**Task brief**
Below are the records; copy exactly the stretch from the line containing "The width and height of the screenshot is (638, 318)." through the line containing "This screenshot has height=360, width=438.", both ends included, and nothing else.

**Provided records**

........

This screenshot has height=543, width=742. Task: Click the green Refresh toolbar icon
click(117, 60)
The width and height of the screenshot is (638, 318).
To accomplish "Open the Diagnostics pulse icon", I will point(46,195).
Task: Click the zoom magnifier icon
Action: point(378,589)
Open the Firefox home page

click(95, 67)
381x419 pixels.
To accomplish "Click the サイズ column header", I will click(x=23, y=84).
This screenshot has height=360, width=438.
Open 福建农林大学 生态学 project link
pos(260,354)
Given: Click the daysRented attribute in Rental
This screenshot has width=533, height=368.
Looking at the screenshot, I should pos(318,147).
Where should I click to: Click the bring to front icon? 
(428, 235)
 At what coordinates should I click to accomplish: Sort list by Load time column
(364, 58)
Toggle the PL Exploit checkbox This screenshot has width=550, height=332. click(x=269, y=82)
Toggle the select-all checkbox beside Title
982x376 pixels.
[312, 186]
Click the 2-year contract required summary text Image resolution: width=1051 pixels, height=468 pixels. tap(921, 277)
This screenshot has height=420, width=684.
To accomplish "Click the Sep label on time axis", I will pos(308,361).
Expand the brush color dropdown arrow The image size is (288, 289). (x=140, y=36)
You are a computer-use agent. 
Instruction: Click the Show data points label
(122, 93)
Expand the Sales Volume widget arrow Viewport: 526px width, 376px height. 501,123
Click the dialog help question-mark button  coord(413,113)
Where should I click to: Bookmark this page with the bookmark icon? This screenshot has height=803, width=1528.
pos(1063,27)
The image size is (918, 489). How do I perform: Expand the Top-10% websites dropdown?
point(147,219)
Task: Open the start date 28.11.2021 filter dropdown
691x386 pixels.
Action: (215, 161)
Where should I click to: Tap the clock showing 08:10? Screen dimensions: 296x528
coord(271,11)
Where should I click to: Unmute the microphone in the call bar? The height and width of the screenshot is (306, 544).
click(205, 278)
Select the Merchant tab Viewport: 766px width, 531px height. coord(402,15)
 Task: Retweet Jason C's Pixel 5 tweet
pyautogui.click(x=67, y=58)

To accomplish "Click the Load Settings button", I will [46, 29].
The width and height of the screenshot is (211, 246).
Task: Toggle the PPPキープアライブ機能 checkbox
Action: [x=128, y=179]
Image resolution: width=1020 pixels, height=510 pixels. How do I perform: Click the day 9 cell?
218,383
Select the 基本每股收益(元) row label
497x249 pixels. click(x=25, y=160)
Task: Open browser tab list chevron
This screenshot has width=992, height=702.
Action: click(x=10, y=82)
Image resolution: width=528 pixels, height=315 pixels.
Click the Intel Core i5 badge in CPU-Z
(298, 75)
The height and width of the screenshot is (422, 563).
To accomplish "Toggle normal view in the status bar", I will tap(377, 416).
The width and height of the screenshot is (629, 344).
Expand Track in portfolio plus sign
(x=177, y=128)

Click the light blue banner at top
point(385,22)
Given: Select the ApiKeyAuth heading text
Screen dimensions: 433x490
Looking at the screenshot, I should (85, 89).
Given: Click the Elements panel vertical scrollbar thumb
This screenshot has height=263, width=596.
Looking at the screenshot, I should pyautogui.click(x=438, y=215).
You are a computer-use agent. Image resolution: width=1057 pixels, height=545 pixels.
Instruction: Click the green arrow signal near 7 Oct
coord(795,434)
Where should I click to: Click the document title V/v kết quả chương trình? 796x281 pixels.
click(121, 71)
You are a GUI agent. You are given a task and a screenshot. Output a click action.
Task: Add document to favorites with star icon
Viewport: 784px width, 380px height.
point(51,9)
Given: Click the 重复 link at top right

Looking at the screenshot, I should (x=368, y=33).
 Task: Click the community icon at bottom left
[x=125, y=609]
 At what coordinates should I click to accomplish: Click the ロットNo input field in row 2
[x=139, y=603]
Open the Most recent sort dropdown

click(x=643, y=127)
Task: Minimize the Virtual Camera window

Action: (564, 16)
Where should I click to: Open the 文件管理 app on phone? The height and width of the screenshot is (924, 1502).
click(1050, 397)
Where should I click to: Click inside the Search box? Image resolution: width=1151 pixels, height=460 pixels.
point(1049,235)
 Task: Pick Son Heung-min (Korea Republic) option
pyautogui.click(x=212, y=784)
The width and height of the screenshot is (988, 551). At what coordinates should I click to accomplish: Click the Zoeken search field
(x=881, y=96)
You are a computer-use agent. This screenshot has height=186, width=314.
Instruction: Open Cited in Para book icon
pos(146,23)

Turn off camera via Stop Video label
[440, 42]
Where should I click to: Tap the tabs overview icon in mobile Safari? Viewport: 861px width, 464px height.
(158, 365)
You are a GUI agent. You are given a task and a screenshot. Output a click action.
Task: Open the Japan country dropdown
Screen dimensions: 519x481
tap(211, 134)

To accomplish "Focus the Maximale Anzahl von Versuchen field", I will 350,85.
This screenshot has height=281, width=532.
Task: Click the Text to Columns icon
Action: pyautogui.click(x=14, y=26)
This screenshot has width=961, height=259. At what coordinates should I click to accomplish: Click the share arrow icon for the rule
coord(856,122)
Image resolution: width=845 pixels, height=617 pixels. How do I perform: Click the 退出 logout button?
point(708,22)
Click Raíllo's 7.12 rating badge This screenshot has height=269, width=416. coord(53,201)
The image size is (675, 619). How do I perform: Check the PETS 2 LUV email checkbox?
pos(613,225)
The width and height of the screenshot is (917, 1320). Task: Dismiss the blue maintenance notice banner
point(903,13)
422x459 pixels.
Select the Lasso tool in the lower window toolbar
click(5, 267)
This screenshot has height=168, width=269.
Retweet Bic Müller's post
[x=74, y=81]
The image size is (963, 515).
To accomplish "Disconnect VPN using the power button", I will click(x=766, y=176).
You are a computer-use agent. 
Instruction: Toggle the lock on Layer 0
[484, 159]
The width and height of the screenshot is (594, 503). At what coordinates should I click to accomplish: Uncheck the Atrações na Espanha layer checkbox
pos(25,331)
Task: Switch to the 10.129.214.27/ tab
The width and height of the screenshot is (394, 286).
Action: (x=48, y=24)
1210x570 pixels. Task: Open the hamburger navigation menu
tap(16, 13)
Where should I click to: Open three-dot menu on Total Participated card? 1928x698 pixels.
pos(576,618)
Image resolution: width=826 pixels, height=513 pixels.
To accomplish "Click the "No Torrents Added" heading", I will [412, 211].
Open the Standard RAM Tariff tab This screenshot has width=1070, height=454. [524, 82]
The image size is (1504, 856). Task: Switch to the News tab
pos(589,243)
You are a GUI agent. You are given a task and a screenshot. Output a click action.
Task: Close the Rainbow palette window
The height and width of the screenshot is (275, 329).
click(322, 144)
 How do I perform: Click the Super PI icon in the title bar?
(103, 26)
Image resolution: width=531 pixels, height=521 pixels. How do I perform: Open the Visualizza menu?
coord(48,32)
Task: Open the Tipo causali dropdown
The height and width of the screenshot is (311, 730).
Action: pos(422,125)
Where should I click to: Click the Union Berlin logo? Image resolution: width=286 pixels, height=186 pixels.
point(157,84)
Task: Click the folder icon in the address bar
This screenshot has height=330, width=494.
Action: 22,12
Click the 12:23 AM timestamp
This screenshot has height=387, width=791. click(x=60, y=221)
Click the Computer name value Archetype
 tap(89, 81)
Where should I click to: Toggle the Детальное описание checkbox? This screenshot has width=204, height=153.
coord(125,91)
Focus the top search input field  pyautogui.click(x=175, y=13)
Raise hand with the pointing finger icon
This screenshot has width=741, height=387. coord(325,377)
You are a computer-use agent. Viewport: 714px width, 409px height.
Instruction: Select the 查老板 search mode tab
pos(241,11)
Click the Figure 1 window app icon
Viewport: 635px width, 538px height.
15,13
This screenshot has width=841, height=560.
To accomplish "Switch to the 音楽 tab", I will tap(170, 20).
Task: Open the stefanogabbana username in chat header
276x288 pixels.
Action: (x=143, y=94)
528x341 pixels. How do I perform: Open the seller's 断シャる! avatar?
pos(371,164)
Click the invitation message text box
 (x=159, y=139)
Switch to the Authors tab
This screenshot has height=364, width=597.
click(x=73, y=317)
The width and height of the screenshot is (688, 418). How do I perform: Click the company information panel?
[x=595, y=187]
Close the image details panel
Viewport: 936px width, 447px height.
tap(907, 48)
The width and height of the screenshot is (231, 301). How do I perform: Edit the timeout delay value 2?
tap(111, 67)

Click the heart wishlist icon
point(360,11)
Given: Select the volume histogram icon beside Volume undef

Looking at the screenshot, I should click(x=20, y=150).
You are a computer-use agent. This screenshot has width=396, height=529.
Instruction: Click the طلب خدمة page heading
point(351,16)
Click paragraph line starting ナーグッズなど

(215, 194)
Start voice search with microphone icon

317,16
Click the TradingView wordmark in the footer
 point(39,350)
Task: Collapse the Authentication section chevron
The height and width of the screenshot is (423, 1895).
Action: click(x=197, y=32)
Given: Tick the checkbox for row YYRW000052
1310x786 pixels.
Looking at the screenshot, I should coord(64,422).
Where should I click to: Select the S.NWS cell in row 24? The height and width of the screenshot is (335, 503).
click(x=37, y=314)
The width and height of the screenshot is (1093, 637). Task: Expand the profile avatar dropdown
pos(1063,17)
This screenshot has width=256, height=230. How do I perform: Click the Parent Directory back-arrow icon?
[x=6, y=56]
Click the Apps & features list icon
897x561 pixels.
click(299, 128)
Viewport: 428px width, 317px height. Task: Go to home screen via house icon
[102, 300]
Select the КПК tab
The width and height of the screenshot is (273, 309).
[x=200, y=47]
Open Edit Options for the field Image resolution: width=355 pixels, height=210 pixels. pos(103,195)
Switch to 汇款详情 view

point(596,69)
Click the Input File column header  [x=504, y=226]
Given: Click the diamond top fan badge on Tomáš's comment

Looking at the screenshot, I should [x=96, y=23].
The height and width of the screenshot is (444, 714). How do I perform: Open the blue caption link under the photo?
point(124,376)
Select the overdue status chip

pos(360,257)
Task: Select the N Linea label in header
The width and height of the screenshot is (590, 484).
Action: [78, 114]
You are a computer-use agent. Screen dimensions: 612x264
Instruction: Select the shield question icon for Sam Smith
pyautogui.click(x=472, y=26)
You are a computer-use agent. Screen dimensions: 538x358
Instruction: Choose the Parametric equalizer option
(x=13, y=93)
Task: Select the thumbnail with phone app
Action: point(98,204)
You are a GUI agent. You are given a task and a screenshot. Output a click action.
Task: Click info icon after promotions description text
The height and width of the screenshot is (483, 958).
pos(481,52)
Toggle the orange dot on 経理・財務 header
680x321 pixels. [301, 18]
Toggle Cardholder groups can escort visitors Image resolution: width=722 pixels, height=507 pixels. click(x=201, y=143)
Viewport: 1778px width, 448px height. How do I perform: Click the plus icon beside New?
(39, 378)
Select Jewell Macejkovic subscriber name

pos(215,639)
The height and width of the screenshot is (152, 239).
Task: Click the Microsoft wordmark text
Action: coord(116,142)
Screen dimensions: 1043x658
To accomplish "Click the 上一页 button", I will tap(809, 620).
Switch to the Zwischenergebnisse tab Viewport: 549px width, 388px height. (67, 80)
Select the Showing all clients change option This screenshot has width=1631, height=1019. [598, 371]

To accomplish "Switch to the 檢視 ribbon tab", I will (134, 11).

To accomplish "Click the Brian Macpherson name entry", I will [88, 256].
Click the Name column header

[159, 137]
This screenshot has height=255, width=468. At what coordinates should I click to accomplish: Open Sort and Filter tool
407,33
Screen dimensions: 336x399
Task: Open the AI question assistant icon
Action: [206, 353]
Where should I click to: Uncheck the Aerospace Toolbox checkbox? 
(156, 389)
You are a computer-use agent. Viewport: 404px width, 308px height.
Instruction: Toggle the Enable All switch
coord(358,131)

........

**Output below**
The width and height of the screenshot is (638, 318).
To accomplish "Open the Diagnostics pulse icon", I will point(46,195).
Task: Click the zoom magnifier icon
Action: point(378,589)
Open the Firefox home page

click(95, 67)
381x419 pixels.
To accomplish "Click the サイズ column header", I will click(x=23, y=84).
This screenshot has height=360, width=438.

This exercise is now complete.